Eigentlich, so beginnt der Seemann seine Geschichte, wollte er sich bloß illegal Walbein besorgen, um Dominosteine daraus herzustellen. Eine Passion von ihm. Das einzige Schiff, das sich bereit erklärte, ihn mitzunehmen, war dann ein Stahlkutter, der in weit abgelegenen Gewässern hoch im Norden auf Krebsfang ging. Es gab für ihn auf der langen Reise zunächst nichts weiter zu tun, als kettenrauchend an der Reling zu stehen und über das ewiggleiche Meer zu schauen, und dann, eines Tages, mehr aus Langeweile oder Gedankenlosigkeit als aus böser Absicht, schoss er mit seinem Präzisionsgewehr auf einen schönen, einsam unter dem bedeckten Himmel kreuzenden Albatros, der daraufhin tot auf das Vordeck knallte.

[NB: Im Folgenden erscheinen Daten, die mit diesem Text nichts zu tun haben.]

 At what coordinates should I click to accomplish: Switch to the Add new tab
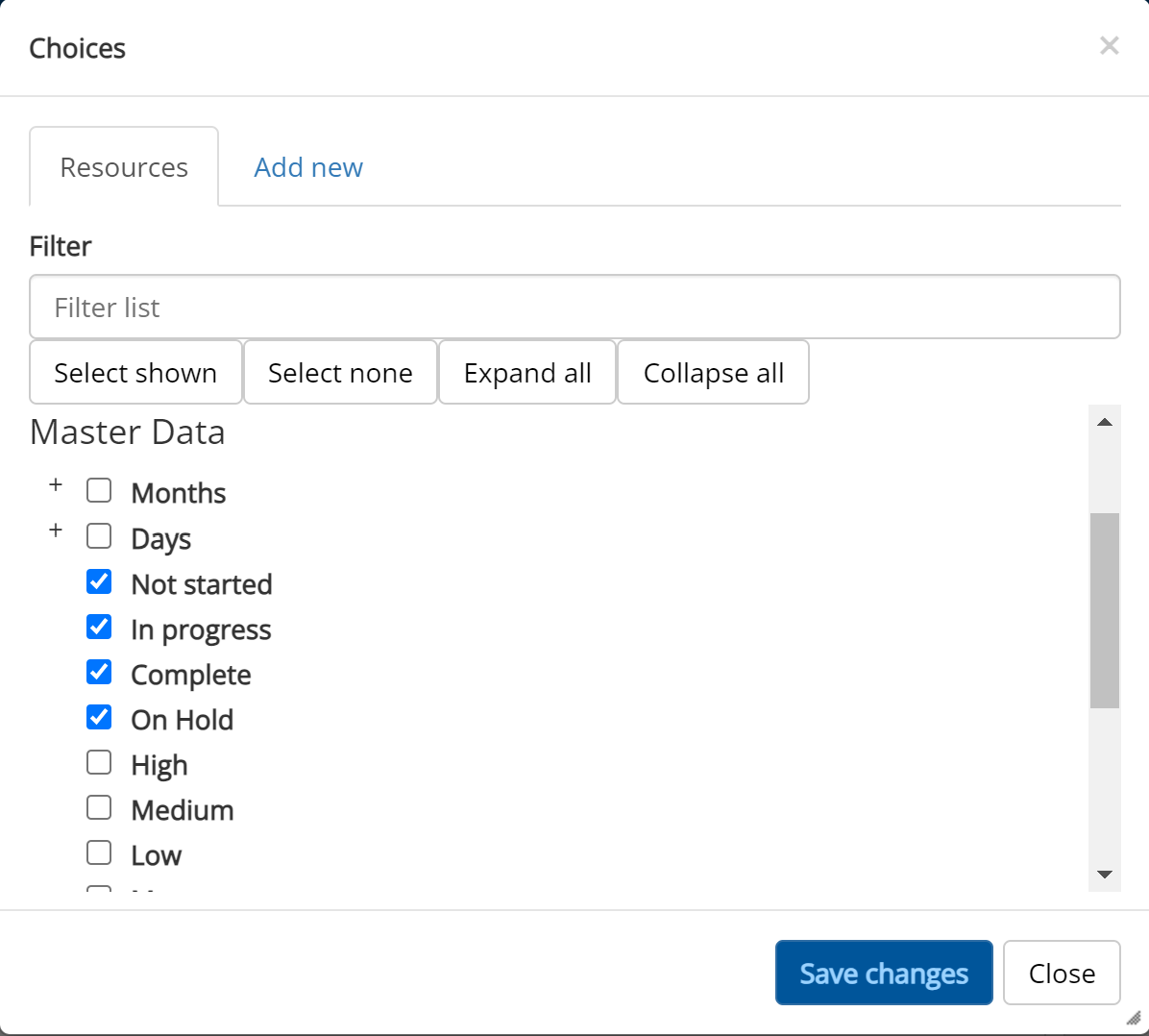click(x=308, y=167)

»Er wirkte älter als die Welt.«

Die Fischer erkannten darin ein böses Omen. Sie banden ihm, dem Seemann, als Strafe für seine Sünde den toten Albatros mit einer Kordel um den Hals und mieden ihn sodann wie einen Jonas. Und schon sahen sie sich in ihrer Angst vor kommendem Übel bestätigt, als der Motor ausfiel, worauf das Schiff, Wind und Wellen völlig ausgesetzt, steuerlos umhertrieb. Nur kurze Zeit später starrten sie vor Furcht wie gebannt auf ein Elmsfeuer, das wie etwas Lebendiges die Mastspitze hinauf kroch, ein weiteres schlechtes Zeichen. Da geriet das Schiff auch schon in einen Mahlstrom, der gewaltige Massen Plastikmülls mit sich führte und in dem Groß- und Kleintiere jämmerlich verendeten. Ein schrecklicher Anblick.

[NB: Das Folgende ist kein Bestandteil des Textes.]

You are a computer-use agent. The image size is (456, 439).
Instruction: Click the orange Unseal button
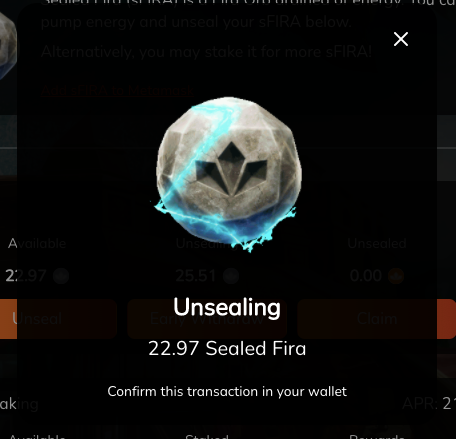point(58,319)

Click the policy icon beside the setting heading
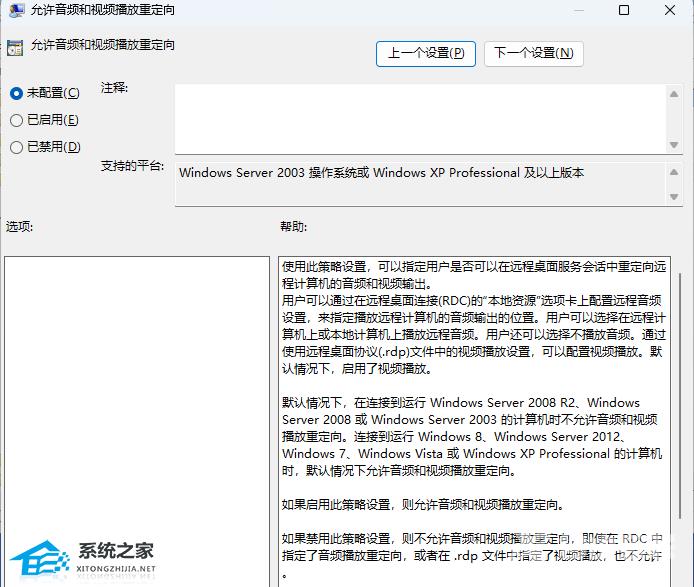tap(15, 47)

»Eine Öde trüber Fluten, ein Mahlstrom tot und leer, der Himmel grau und wie erstickt, kein Vogel rief hier mehr.«

Nachdem Schiff und Mannschaft rettungslos verloren waren, so berichtet der Seemann weiter, begann für ihn, den einzigen Überlebenden, eine eher traumähnliche Odyssee, in deren Verlauf er die ganze Bandbreite der von Menschenhand verursachten Zerstörungen mit eigenen Augen sah. Und jämmerlich weinte. Aber er erkannte auch die Größe und Anmut der lebendigen Natur, und sei es in Form eines Einzellers. Und erschauderte:

»Ich spürte, dass dieses Wesen auch zu mir gehörte, als Vorform des Menschen, der es durch seinen Dreck zerstörte.«

Die Geschichte geht dann natürlich noch weiter, bis eben zu dem Punkt, an dem der geläuterte Seemann auf der Bank neben dem Büroangestellten oder Broker sitzt und ihn vollquatscht; aber schauen Sie sich das besser selbst an, man muss einfach die aufwendigen und dennoch in wenigen Farben gehaltenen, großartigen Bilder dazu sehen, die Nick Hayes sich ausgedacht und zu Papier gebracht hat. Das ist ein sehr, sehr schönes Buch. Allein schon der Buchdeckel lädt dazu ein, es aufzuschlagen.